▶ [Requirement] Below are records; from the line containing "Open arrow on Run a readiness check prompt" through the very last line, output each line exactly. No pictures.

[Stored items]
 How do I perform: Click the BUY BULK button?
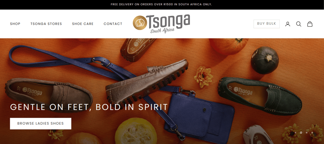[x=266, y=24]
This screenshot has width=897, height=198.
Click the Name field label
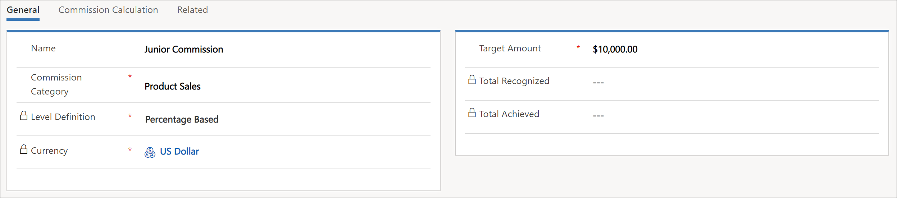coord(43,49)

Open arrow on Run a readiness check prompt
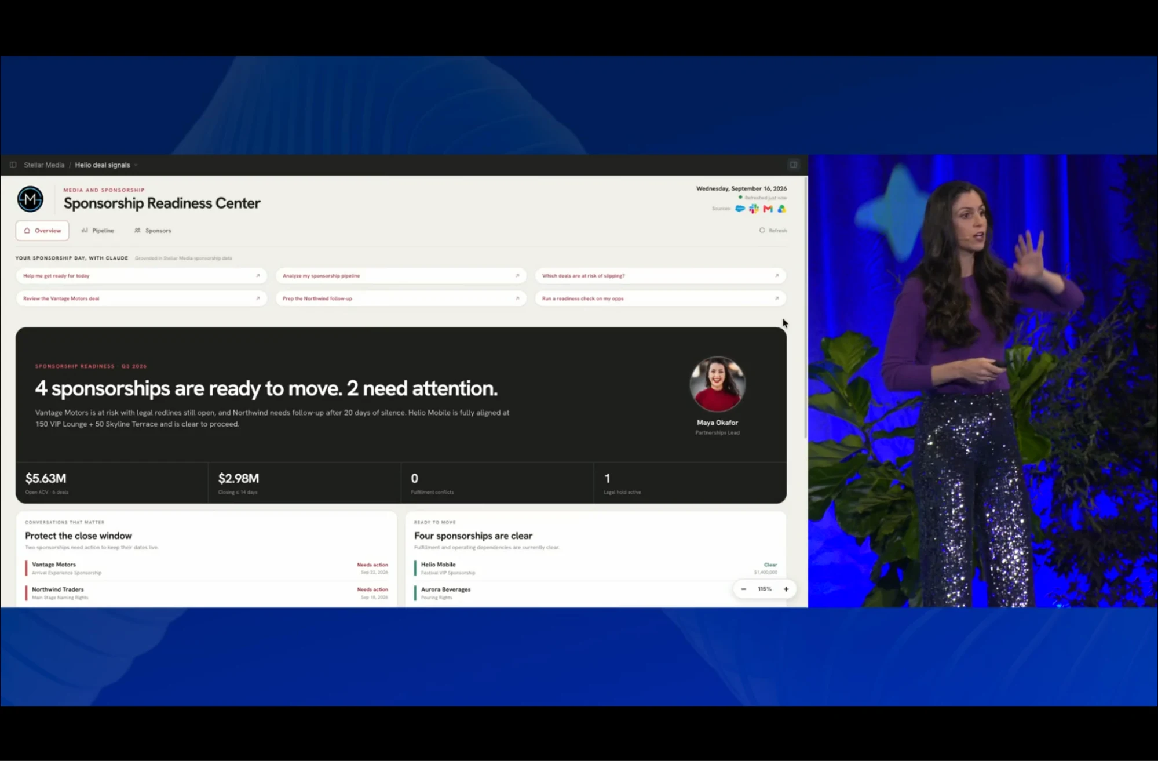click(776, 298)
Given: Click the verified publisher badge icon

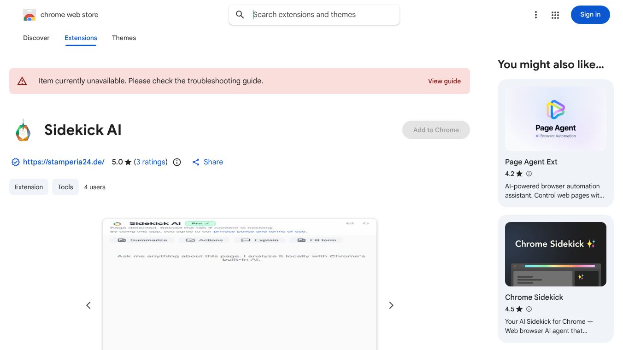Looking at the screenshot, I should pos(16,162).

▶ [Expected output]
Open arrow on Run a readiness check prompt
click(776, 298)
Given: Click the verified publisher badge icon

Looking at the screenshot, I should pos(16,162).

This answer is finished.